Resume the step-by-step guide to the online prompt-and-response card game below, picking up right after its final sentence.

Source passage
[Start of Attachment]
Picture 2: The black "prompt" card and one player's "hand" with ten white "response" cards to choose from.
Picture 2 – The black “prompt” card and one player’s “hand” with ten white “response” cards to choose from
  • When everyone has submitted a response card, the “Card Queen” will click “Show me the cards” to view the responses. The responses will be revealed one at a time; at this point in the game, you may ask the player who submitted the revealed card to form a complete sentence defending their choice. (Alternatively, the “Card Queen” can read each completed sentence aloud.)
  • After all cards have been revealed, players will be taken to a screen where all the submitted cards can be seen at once, and the card queen can select one of them as the best response.
Picture 3: The "prompt" card and "response" card submissions from four players.
Picture 3 – The “prompt” card and “response” card submissions from four players
  • Then, another player is automatically selected as Card Queen and the game continues as above.
[End of Attachment]
Records provided
[Start of Attachment]
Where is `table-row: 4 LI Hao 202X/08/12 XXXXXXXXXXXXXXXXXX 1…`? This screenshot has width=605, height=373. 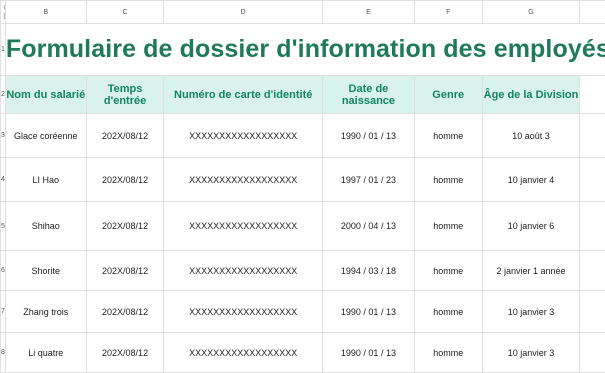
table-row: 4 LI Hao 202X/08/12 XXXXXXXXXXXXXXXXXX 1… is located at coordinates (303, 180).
[End of Attachment]
[Start of Attachment]
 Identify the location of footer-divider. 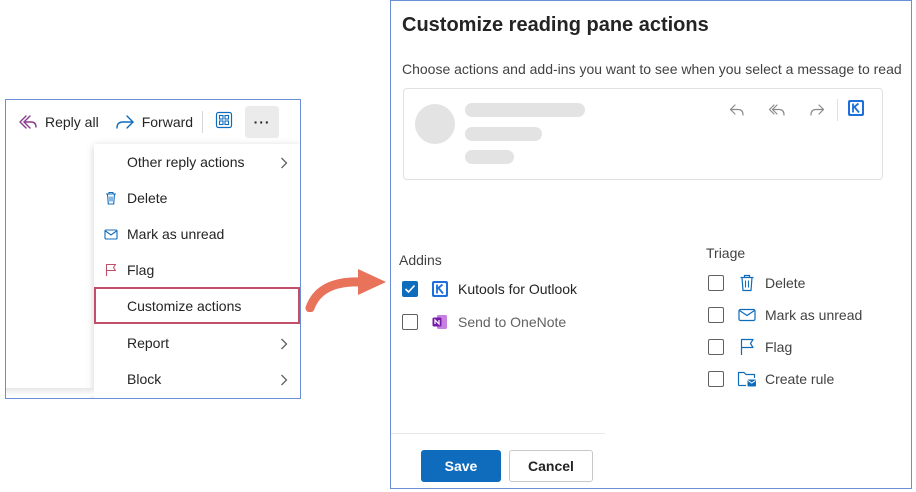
[End of Attachment]
Exercise result
Helpful Hints

  • Although the free version of the game works fine, if you’ll be playing regularly, you may want to consider paying the small fee to remove ads for all players ($7 per month). 
  • If you want to try out gameplay before playing with your students, you can populate a test game with AI players and play with the default English card packs that come with the game.

Conclusion

Although it requires quite a bit of setup for the teacher, this platform is easy and fun for students to use. Playing an interactive card game on this site can be a great review activity and add some excitement into the online classroom. You can modify your card packs and game play almost infinitely to adapt these games for practicing a variety of language skills. And as a bonus, when you return to your in-person classroom, just print out your cards and continue playing the game offline.